TeraTerm は、シリアルと telnet プロトコルをサポートするターミナル・エミュレータでしたが、現在は SSH2 をサポートするよう拡張されています。ターミナル・エミュレータというのは、シリアル・ターミナル(シリアル端末)とよばれたディスプレイとキーボードを備えた専用の機器のサポートしていた表示コマンド(エスケープ・シーケンス)をエミュレートするPC上のソフトウェアです。エスケープ・シーケンスというのは、画面の消去や、カーソルの移動、文字の色付け、反転、点滅などを指示するものです。
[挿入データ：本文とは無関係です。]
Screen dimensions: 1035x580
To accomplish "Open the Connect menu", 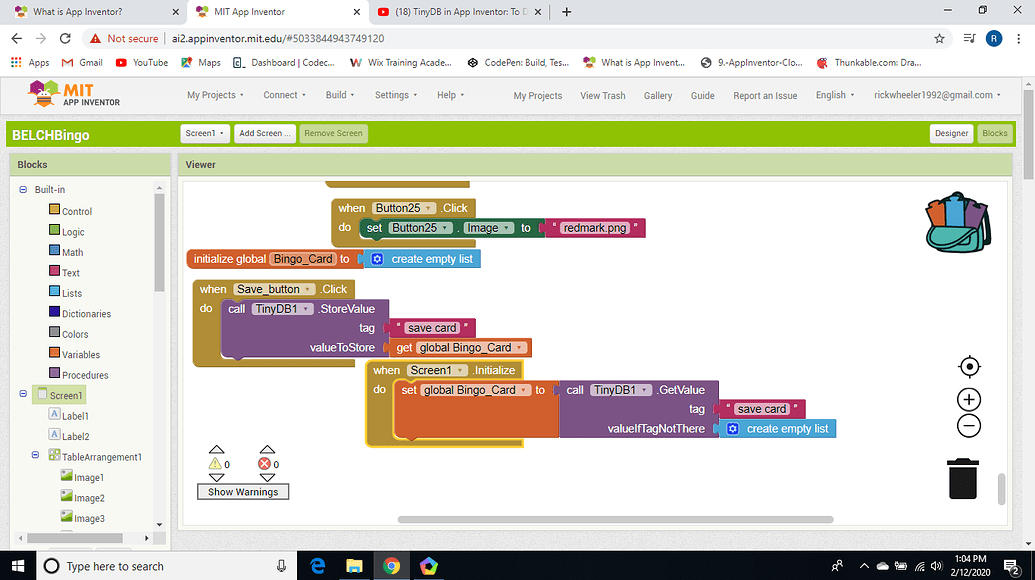I will coord(284,95).
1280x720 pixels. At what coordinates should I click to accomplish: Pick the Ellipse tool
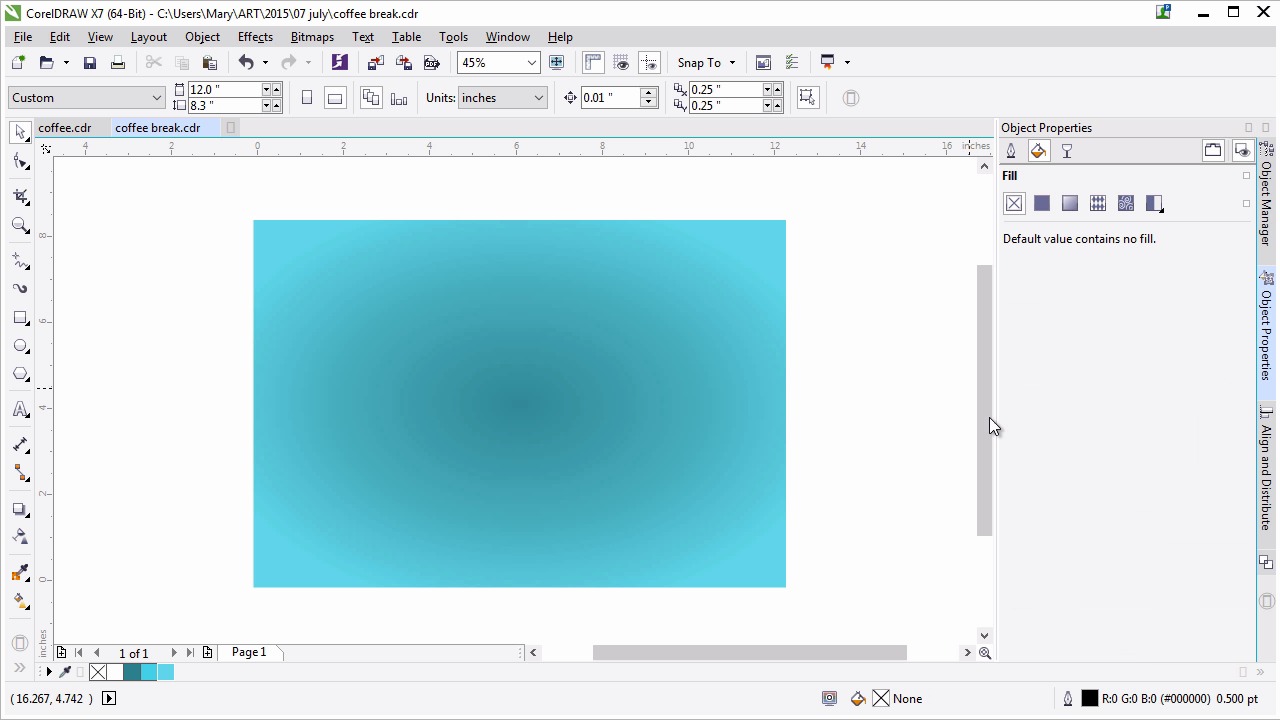click(x=20, y=346)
■シリアル・コンソールをつなぐ SCON-KIT/PRO, 自作回路でレベル・コンバータが用意できたら、玄箱PROにつなぎます。TerTerm を起動し、シリアル・ポートを選択します。シリアル・ポートの番号がわからないときは、マイコンピュータ(デスクトップかスタートメニューから)を右クリックしてプロパティを出し、ハードウェア→デバイスマネージャで、ポートの欄で認識されているポート番号を調べます。
TeraTerm を起動後、Setup → Serial Port を選び、Baud rate を 115200bps 、Data を 8bit, Parity を none, Stop を 1bit, Flow control を none にします。Transmit Delay の二つの指定欄は0のままにしておきます。これで玄箱Pro 起動時のメッセージが見れるようになります。もちろん、ログインすることもできます。

このシリアルコンソール回路は簡単だけどよくできています。KURO-BOXだけでなくFONのルータにも使用できるので、ぜひキットOR完成品として販売してほしいです。
レベルコンバータとしては工夫のない一般的な回路ですが、意外と市販されていないのでしょうか。最近は玄人志向純正のように USB シリアルタイプが多いのかもしれませんね。